===== DATA PROVIDED =====

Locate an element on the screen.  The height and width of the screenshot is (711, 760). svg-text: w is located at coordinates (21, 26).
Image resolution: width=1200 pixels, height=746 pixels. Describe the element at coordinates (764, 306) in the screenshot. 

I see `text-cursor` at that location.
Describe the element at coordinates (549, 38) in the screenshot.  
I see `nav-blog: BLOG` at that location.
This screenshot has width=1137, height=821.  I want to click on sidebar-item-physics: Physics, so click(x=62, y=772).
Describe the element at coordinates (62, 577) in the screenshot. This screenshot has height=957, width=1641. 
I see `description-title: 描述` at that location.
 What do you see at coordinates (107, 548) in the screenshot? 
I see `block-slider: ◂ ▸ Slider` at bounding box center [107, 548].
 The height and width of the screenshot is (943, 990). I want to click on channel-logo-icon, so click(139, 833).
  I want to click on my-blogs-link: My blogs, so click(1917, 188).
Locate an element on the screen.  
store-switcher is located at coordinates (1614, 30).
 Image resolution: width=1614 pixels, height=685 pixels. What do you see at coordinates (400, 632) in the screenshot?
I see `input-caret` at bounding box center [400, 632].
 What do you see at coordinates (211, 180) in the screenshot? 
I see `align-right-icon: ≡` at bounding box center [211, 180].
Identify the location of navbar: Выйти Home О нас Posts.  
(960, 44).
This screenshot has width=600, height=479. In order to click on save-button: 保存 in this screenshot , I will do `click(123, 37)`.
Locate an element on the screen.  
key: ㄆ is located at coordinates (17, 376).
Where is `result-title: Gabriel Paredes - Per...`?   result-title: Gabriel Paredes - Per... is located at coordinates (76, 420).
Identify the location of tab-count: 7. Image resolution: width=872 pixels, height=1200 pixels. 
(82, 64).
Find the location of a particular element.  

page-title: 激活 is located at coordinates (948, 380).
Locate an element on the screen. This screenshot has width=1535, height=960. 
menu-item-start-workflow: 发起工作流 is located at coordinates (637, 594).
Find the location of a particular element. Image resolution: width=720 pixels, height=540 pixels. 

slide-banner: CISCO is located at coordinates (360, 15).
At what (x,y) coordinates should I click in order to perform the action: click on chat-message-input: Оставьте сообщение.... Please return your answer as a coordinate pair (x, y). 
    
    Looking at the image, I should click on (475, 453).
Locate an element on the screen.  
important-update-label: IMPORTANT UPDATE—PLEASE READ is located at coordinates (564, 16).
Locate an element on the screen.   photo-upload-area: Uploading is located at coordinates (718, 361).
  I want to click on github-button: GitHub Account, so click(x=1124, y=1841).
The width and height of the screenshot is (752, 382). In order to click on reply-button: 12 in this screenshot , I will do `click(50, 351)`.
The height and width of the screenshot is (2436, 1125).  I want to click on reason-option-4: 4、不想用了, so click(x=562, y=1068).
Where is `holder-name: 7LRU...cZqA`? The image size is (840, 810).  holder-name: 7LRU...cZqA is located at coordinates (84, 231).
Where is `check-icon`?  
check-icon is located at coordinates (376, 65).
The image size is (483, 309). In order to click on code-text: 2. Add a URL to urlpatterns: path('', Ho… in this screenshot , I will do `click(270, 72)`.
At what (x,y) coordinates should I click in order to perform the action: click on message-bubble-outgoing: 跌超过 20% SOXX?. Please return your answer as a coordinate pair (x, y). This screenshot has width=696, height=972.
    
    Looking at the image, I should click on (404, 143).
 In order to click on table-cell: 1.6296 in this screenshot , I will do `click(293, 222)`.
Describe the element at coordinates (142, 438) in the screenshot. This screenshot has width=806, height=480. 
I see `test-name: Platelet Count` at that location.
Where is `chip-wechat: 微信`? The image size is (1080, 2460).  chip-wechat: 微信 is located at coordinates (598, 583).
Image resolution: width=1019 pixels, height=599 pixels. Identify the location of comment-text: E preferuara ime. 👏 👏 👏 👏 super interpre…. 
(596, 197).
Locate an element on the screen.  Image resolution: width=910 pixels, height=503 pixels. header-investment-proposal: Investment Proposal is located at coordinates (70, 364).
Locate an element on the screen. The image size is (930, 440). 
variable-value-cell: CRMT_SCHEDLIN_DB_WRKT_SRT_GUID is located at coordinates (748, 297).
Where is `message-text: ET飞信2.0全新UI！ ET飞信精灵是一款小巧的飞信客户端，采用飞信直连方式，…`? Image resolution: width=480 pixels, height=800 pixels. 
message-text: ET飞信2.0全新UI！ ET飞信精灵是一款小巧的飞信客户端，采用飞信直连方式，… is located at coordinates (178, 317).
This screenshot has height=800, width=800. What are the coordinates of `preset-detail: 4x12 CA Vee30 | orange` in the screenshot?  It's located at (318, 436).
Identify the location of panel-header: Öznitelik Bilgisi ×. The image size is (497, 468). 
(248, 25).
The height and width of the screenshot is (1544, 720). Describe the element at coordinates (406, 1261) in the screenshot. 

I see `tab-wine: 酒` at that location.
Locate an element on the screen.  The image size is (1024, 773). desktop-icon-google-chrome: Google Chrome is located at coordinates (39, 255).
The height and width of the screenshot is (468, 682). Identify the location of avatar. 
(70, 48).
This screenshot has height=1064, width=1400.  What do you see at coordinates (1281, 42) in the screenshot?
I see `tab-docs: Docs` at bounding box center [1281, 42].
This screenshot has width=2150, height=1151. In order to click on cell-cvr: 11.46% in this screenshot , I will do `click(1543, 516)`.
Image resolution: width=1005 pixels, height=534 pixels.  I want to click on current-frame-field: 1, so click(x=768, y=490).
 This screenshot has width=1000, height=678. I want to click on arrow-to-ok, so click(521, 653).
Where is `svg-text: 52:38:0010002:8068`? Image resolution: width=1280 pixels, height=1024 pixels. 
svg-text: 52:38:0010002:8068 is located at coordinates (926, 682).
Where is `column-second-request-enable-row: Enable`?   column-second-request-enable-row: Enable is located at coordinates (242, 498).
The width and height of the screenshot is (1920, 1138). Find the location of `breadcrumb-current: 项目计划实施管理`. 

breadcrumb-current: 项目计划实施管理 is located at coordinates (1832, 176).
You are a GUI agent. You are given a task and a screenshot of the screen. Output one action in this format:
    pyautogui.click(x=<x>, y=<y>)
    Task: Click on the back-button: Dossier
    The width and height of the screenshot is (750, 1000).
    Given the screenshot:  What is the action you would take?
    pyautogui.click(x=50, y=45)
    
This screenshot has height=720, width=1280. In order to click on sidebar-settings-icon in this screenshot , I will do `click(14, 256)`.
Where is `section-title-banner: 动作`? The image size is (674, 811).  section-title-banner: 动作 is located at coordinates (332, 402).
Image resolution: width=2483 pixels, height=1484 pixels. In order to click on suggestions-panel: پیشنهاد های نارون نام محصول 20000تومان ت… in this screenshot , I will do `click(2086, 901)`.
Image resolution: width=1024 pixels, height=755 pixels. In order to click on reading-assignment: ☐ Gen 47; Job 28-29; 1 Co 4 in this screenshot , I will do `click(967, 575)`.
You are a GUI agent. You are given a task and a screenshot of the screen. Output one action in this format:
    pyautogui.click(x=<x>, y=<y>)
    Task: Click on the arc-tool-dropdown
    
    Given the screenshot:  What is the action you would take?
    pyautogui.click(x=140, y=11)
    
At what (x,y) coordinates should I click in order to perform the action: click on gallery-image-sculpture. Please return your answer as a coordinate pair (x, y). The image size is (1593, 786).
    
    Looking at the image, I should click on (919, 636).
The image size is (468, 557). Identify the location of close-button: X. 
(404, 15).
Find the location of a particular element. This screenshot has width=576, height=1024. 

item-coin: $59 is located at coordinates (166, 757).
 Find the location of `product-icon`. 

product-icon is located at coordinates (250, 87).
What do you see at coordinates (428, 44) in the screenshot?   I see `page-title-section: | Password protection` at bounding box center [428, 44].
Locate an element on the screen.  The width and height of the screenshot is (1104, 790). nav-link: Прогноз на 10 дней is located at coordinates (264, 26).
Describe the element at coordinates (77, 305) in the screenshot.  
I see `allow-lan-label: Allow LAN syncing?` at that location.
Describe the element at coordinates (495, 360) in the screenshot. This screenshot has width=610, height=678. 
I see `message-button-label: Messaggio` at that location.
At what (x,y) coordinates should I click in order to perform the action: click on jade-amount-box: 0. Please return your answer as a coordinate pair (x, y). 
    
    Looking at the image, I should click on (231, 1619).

=====

WORK ITEM:
Rewrite the part of the data that opens with the line containing "Identify the location of panel-header: Öznitelik" and closes with the line containing "breadcrumb-current: 项目计划实施管理 is", substituting "Find" for "Identify" and leaving everything else unchanged.

YOUR RESPONSE:
Find the location of panel-header: Öznitelik Bilgisi ×. The image size is (497, 468). 
(248, 25).
The height and width of the screenshot is (1544, 720). Describe the element at coordinates (406, 1261) in the screenshot. 

I see `tab-wine: 酒` at that location.
Locate an element on the screen.  The image size is (1024, 773). desktop-icon-google-chrome: Google Chrome is located at coordinates (39, 255).
The height and width of the screenshot is (468, 682). Find the location of avatar. 
(70, 48).
This screenshot has height=1064, width=1400.  What do you see at coordinates (1281, 42) in the screenshot?
I see `tab-docs: Docs` at bounding box center [1281, 42].
This screenshot has width=2150, height=1151. In order to click on cell-cvr: 11.46% in this screenshot , I will do `click(1543, 516)`.
Image resolution: width=1005 pixels, height=534 pixels.  I want to click on current-frame-field: 1, so click(x=768, y=490).
 This screenshot has width=1000, height=678. I want to click on arrow-to-ok, so click(521, 653).
Where is `svg-text: 52:38:0010002:8068`? Image resolution: width=1280 pixels, height=1024 pixels. 
svg-text: 52:38:0010002:8068 is located at coordinates (926, 682).
Where is `column-second-request-enable-row: Enable`?   column-second-request-enable-row: Enable is located at coordinates (242, 498).
The width and height of the screenshot is (1920, 1138). Find the location of `breadcrumb-current: 项目计划实施管理`. 

breadcrumb-current: 项目计划实施管理 is located at coordinates (1832, 176).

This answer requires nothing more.